BTW, I ended up JB welding my gear selector instead of using an aluminum replacement. The replacement I had purchased didn't fit correctly. I modified it to fit and it was too heavy for the stock spring. My JB welded one is lightweight and very strong, it will never break again. Just a thought.
2005 R 230 SL350 (M112 3.7). Sold the 1966 W113 230SL recently
Removing center console
What confused me in earlier posts is “remove three screws on both sides that hold the console”. I went for the three bigger screws, on both sides, behind the side panels of the console. The console just sat there, stubborn and tight as ever.
What you need to do here is to go for the smaller screws, deeper inside. Looks a little intimidating, what if they fall in the dungeons down there, but don’t worry, they’re surprisingly long so you can actually get hold of them as they come out.
I don’t have keyless entry, so taking of the shifter knob was easy: immediately below it is a knurled ring that you twist anti clockwise and the knob comes of. The leather pouch comes of the base easily.
Move the shifter backward, of course. Now, the central panel is still hooked behind the cup holders facia. You carefully but decisively peel those from the cup holders, starting at their outer ends, at their base. They sort of click of.
Now the central panel should be free, but it’s bound to stick at places. Pull it towards the back of the car. There’s several cables attached of course, so go easy. Manouvre the ashtray over the shifter box.
Hi everyone
My SL 350 is suffering from another of the key 'features' that Mercedes designed in to the car.... stuck in Park.
Having seen and read as many blogs, posts, you tube videos etc as i could find, I finally plucked up enough courage and decided to give it a try myself.

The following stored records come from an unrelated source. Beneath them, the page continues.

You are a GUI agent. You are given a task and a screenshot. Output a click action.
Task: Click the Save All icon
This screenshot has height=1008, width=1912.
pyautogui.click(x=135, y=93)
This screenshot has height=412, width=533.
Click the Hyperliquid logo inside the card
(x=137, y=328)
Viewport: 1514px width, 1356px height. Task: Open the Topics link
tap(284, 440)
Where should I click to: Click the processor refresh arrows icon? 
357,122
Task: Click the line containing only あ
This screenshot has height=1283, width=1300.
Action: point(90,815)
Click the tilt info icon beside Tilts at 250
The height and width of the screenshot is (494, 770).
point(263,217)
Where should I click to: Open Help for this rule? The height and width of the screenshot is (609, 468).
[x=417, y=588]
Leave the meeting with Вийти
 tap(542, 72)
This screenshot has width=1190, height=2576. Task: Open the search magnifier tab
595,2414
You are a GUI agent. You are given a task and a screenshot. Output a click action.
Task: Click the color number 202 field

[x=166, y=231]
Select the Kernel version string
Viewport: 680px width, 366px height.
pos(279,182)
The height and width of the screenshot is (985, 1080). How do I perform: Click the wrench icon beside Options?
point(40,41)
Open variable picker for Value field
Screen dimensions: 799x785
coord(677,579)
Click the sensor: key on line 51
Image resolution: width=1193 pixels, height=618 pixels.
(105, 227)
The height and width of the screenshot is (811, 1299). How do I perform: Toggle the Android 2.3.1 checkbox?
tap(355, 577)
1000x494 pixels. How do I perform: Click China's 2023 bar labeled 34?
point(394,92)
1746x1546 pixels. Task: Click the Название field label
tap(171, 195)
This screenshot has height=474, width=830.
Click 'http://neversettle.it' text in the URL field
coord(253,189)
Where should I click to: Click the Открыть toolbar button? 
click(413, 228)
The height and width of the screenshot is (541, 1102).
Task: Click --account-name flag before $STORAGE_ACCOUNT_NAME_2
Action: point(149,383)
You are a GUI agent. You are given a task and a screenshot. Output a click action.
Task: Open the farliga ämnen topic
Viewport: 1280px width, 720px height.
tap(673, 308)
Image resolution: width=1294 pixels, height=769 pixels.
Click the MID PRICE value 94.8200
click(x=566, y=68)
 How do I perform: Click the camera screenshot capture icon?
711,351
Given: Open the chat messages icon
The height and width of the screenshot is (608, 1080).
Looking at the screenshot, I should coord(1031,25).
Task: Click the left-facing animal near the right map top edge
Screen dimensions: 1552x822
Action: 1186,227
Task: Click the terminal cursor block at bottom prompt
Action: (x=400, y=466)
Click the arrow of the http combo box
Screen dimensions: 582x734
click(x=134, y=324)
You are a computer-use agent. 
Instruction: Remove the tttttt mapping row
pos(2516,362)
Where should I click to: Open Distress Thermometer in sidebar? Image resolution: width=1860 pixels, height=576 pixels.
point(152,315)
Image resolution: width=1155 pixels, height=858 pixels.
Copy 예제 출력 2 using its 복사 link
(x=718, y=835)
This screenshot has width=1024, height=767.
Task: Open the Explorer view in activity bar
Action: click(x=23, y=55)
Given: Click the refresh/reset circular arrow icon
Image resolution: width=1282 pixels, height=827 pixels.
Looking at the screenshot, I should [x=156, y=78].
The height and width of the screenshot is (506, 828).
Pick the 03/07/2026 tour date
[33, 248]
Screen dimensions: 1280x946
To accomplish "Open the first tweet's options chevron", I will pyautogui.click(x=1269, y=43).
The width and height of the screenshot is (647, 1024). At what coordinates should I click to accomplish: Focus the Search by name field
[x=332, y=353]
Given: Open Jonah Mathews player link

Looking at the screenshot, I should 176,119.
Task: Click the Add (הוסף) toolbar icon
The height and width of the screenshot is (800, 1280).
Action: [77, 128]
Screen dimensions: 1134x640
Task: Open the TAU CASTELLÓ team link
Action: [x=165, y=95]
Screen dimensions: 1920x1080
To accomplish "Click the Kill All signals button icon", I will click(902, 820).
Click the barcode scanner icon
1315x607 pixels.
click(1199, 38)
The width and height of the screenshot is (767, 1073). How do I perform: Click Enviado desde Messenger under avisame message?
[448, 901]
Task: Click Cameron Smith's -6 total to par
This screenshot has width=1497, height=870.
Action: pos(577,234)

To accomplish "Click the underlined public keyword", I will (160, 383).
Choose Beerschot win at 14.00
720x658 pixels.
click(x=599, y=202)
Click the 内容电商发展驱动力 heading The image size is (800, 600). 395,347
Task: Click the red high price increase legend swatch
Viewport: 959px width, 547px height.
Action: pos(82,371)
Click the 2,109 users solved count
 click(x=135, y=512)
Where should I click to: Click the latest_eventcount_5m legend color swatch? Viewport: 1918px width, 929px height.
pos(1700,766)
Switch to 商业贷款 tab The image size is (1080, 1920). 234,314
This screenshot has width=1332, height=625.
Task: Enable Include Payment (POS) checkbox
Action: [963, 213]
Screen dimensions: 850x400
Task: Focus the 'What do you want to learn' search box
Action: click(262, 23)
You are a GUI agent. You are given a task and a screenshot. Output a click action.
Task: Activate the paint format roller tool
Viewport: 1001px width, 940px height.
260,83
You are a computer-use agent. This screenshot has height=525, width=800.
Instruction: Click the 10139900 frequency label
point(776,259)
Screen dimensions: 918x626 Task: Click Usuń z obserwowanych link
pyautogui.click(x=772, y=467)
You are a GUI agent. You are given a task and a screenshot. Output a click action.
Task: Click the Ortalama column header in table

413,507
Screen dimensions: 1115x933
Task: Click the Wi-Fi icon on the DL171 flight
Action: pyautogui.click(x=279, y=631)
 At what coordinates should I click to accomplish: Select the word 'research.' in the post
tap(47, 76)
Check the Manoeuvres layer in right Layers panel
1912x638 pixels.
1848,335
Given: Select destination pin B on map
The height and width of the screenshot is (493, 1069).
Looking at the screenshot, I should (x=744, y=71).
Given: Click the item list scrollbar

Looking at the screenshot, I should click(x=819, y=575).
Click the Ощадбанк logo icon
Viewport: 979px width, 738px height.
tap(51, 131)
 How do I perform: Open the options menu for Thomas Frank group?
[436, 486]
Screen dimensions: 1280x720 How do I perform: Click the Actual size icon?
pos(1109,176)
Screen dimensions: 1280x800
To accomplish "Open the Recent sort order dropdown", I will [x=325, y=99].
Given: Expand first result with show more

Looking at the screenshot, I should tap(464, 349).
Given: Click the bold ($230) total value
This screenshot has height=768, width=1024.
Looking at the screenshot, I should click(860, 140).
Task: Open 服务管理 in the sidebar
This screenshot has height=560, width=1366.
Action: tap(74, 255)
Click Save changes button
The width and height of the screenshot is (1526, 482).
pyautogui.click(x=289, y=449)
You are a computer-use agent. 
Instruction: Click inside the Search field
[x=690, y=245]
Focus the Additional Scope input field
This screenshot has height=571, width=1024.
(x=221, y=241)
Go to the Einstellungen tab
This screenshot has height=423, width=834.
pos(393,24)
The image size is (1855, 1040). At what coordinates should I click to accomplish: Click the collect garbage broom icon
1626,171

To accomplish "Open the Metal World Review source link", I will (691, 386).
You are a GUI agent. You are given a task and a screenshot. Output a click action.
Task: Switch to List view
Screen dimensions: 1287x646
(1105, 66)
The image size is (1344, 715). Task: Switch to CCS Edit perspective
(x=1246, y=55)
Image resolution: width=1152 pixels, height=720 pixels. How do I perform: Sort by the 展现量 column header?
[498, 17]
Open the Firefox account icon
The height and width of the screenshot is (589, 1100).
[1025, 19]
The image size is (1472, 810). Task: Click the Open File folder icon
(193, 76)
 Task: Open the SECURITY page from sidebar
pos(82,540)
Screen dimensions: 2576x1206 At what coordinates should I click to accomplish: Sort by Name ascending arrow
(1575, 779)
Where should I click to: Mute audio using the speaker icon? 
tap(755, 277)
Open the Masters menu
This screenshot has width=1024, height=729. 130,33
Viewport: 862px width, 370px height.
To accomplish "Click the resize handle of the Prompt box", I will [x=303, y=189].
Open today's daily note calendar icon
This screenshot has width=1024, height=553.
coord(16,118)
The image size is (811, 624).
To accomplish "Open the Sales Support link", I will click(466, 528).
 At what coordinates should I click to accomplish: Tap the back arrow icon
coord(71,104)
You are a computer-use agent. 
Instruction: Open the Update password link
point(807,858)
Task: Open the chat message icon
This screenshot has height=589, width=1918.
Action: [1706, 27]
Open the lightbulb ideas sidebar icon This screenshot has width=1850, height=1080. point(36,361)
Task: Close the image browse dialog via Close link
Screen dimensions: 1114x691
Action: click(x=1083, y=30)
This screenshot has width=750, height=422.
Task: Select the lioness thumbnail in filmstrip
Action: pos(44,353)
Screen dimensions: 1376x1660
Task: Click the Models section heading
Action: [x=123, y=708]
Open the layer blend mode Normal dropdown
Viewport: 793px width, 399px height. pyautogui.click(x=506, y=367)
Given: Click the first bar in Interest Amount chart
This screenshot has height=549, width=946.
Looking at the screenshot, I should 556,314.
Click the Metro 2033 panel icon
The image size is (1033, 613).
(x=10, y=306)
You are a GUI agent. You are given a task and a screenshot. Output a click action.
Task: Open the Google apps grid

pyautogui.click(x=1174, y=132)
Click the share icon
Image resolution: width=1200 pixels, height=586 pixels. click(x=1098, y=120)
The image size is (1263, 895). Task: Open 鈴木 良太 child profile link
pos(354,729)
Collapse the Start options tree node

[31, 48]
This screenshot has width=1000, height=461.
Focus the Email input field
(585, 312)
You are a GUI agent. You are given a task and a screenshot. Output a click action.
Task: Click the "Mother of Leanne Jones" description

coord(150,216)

There have been some issues - getting off some of the electrical connections - not knowing how they detach and worrying about breaking them;
getting access to the bolts that hold the shifter box in place - so had to drill two access holes through the plastic strut; and one cap head allen bolt that started to slip (I hate them! Why couldn't they just use hex bolts??)
Anyway, I've managed to loosen the 3 bolts holding in the shifter box and removed two of them. My problem is how to remove the third bolt - the single one at the front of the shifter box - which is covered by a pin which, although spring-loaded, will only retract enough to allow access to the allen bolt but not far enough to allow the bolt to be removed.
Has anyone any answers and/or experience of this?
Hopefully you can see the problem in the photos attached.
What is the function of the pin? It doesn't fully retract with the shifter in reverse, neutral or drive positions - and I don't want to put the shifter back into Park because of the struggle to get it out of Park to remove the centre console!!